------ Available data
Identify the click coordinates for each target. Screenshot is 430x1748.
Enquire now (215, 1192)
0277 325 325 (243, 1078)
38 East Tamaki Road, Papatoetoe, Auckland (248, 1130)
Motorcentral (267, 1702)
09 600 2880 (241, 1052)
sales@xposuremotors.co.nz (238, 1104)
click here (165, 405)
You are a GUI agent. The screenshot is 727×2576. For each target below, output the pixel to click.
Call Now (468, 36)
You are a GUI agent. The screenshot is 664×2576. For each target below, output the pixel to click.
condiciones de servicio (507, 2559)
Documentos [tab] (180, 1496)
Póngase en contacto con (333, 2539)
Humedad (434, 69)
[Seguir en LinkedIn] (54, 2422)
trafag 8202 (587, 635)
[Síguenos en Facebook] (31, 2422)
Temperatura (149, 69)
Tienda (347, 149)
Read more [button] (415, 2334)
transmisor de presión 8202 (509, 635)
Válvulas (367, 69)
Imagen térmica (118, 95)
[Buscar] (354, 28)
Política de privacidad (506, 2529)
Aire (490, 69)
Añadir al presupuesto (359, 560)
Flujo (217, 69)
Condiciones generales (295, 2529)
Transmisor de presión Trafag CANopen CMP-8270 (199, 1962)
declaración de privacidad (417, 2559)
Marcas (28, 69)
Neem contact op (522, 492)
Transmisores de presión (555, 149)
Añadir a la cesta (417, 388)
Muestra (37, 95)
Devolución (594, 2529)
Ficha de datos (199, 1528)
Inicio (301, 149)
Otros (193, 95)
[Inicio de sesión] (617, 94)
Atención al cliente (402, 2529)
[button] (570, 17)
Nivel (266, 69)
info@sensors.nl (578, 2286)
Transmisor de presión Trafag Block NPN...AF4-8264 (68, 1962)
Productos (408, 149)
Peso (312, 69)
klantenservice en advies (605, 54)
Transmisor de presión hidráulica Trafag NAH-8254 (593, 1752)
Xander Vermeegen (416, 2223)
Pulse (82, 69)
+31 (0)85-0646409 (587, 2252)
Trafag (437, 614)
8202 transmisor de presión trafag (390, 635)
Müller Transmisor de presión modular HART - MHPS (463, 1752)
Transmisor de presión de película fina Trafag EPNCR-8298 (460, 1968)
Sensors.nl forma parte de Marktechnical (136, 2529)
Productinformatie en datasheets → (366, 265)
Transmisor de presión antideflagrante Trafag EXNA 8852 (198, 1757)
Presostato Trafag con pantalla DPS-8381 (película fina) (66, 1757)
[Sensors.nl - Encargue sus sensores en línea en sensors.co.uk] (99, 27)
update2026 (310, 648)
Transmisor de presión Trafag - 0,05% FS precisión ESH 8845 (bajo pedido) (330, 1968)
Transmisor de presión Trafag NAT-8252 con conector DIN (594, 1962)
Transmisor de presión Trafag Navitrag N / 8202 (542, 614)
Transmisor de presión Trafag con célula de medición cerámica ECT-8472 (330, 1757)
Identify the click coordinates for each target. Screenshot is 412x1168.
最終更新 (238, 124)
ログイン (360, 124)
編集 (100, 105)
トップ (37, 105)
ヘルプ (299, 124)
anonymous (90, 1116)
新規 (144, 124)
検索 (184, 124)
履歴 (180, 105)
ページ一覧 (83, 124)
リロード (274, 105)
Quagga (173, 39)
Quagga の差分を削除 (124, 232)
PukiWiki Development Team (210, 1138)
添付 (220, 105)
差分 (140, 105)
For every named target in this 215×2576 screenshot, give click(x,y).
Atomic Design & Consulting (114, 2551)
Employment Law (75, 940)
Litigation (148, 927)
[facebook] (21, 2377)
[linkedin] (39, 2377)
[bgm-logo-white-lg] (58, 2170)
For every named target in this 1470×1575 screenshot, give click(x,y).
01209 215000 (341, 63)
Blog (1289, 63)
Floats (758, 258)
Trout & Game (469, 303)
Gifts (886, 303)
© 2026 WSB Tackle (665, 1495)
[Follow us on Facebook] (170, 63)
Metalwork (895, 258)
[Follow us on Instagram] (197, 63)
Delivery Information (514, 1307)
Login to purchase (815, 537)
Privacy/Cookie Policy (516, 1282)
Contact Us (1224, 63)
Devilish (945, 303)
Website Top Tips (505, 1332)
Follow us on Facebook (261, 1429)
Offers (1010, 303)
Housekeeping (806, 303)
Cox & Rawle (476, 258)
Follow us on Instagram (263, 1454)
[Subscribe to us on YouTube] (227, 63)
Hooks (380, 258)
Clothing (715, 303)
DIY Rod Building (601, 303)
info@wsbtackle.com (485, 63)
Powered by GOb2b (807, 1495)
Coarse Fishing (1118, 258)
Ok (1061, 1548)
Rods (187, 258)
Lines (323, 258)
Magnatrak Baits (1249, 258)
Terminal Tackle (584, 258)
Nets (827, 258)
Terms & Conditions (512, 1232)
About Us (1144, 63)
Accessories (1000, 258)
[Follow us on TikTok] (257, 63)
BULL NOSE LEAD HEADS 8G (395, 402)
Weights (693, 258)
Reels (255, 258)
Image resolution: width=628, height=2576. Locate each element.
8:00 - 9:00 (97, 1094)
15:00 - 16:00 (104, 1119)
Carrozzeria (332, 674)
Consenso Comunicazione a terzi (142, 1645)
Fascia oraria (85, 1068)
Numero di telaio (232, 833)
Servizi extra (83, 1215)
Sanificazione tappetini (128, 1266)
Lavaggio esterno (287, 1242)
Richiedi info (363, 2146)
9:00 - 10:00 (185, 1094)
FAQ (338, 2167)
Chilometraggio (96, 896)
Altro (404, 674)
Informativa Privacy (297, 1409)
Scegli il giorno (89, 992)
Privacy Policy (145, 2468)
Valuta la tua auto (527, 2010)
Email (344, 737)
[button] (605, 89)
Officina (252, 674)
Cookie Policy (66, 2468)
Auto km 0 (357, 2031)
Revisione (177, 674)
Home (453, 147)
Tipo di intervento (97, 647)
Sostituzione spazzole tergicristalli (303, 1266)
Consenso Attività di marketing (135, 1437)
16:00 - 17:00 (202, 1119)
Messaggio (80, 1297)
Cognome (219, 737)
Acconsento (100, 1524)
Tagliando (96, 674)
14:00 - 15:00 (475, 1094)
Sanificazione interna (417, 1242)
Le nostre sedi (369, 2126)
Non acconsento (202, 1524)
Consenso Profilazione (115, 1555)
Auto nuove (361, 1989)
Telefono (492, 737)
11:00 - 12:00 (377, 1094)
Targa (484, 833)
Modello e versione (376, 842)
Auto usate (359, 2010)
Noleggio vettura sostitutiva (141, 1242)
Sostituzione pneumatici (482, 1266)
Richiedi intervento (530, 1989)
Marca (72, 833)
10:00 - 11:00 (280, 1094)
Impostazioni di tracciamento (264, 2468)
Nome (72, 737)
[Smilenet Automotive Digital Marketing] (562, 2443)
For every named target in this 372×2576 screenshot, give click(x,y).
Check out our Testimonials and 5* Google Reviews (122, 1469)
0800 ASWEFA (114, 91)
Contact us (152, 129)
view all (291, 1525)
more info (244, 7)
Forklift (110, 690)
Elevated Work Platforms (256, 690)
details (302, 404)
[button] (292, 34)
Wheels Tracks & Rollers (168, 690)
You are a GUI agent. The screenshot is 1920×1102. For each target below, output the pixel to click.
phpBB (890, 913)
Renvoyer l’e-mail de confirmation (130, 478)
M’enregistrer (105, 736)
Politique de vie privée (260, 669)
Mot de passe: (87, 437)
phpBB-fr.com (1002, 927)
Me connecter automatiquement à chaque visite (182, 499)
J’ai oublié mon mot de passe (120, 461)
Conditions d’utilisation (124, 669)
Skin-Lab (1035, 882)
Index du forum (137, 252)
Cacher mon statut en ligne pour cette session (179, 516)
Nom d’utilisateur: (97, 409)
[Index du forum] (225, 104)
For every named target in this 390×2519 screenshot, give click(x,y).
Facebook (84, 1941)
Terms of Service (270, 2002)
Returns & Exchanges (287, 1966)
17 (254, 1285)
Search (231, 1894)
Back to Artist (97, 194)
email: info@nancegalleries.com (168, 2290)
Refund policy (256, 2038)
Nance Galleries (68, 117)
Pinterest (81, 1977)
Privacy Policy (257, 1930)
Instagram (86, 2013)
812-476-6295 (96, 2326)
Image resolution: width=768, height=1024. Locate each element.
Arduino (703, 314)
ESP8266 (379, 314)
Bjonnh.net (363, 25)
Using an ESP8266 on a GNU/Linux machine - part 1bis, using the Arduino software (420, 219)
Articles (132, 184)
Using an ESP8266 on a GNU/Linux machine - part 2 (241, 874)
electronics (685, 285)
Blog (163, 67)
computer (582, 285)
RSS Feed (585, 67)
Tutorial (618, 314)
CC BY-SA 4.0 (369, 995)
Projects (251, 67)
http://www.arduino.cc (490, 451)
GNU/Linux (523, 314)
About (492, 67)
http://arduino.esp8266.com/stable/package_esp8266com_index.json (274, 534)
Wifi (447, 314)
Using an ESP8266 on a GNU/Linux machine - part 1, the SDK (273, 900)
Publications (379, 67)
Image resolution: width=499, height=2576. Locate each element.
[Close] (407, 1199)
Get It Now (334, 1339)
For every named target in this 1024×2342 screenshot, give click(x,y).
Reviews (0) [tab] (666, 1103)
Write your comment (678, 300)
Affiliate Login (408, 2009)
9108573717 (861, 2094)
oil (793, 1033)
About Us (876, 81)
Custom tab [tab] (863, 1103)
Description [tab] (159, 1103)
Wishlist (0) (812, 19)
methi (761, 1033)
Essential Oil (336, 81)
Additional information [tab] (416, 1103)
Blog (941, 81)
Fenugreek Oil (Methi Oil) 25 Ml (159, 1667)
------------
> _Task directions_
Find the line containing "Tutorial (618, 314)", then output it and every line after it to the end of the data, exactly.

> _Output for this exercise_
Tutorial (618, 314)
CC BY-SA 4.0 (369, 995)
Projects (251, 67)
http://www.arduino.cc (490, 451)
GNU/Linux (523, 314)
About (492, 67)
http://arduino.esp8266.com/stable/package_esp8266com_index.json (274, 534)
Wifi (447, 314)
Using an ESP8266 on a GNU/Linux machine - part 1, the SDK (273, 900)
Publications (379, 67)
Image resolution: width=499, height=2576. Locate each element.
[Close] (407, 1199)
Get It Now (334, 1339)
For every named target in this 1024×2342 screenshot, give click(x,y).
Reviews (0) [tab] (666, 1103)
Write your comment (678, 300)
Affiliate Login (408, 2009)
9108573717 (861, 2094)
oil (793, 1033)
About Us (876, 81)
Custom tab [tab] (863, 1103)
Description [tab] (159, 1103)
Wishlist (0) (812, 19)
methi (761, 1033)
Essential Oil (336, 81)
Additional information [tab] (416, 1103)
Blog (941, 81)
Fenugreek Oil (Methi Oil) 25 Ml (159, 1667)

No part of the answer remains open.